Lâkin bu beş vakit namazı kendisine dahi fayda etmiyen adam, Kemalizmin bütün günâhlarına ortakmış; Kemalist İnkılâblar, onun da têmînâtı sâyesinde yapılmış; burasını düşünmek yok! Hakîkat aşkıyle araştırmak, sorgulamak, tartışmak ve sâdece Hakîkate tâlib olmak yok! Önüne bir efsâne atsınlar, düş peşine, aslını, âkıbetini hiç düşünme! Müteâl Allâh yetmez; illâ ki kendine beşerden bir put yapacak, ona tapacak! Artık bu bir siyâsî lider mi olur, bir şeyh mi, cins-i lâtîf mi, orası mühim değil…

Kemalist İnkılâbların têmînâtı

Hâlbuki idrâk sâhibleri için Nadir Nadi Farmasonunun şu bir paragrafı dahi yeter!

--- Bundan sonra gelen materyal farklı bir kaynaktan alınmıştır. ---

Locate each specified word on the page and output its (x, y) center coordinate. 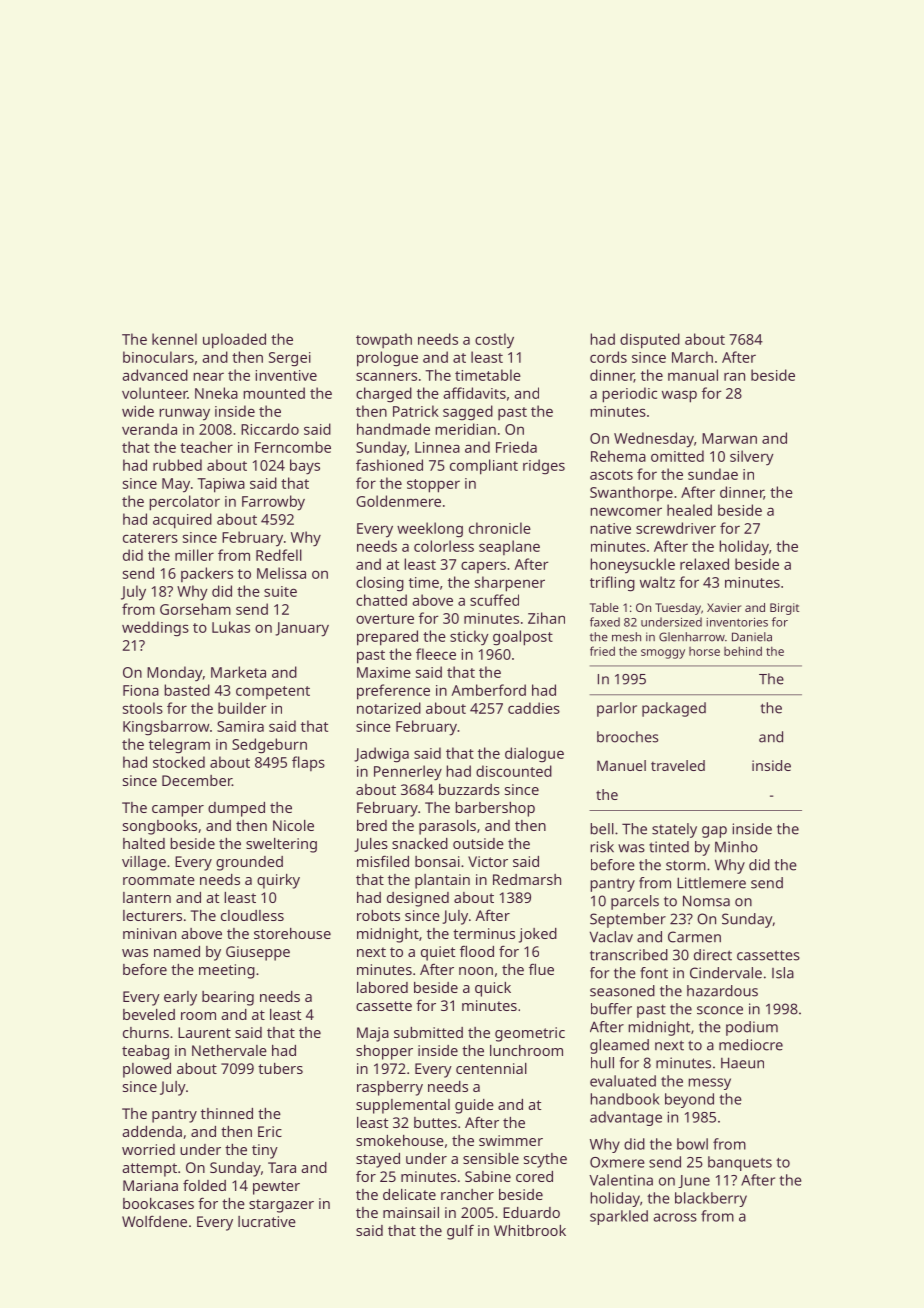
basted (187, 690)
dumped (236, 809)
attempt (149, 1170)
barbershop (495, 809)
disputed (650, 341)
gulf (460, 1232)
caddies (534, 708)
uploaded (234, 341)
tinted (669, 847)
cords (608, 357)
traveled (678, 765)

 “Cumhuriyet Ordusunun kuruluşunda ve bugünkü mütekâmil duruma ulaşmasında Mareşal Çakmak yirmi beş yıllık geceli gündüzlü çalışmalarile birinci derecede rol oynamıştır. Bu hizmeti gözönünde tutarak, onun, Atatürk inkılâblarının başarılmasına da nasıl müsbet bir şekilde tesir ettiğini kolayca anlarız. Cemiyetimizin bünyesini ilgilendiren son derece cesaretli devrim hareketlerine girişirken, Ebedî Şef, her şeyden önce yurd bütünlüğüne inanıyor, her hangi bir dış tehlikeden endişe etmiyor idi ise, bu güveni kahraman Cumhuriyet ordularında buluyordu. O orduları talim ve terbiye ederek yetiştirmek ve daima her ihtimale karşı hazır bulundurmak vazifesi de büyük kumandan, büyük asker Mareşal Çakmağa emanet edilmişti. Bu güven sağlanmasaydı, ne saltanatın ve hilâfetin ilgası, ne din işlerile dünya işlerinin birbirinden ayrılması, ne kadın hakları, ne yeni harfler, ne medenî kanun, inkılâb prensiplerinden hiç biri gerçekleştirilemezdi.” (Nadir Nadi'nin “Vazife Bitmedi” başlıklı başmakalesinden, Cumhuriyet, 13 Nisan 1950, s. 1)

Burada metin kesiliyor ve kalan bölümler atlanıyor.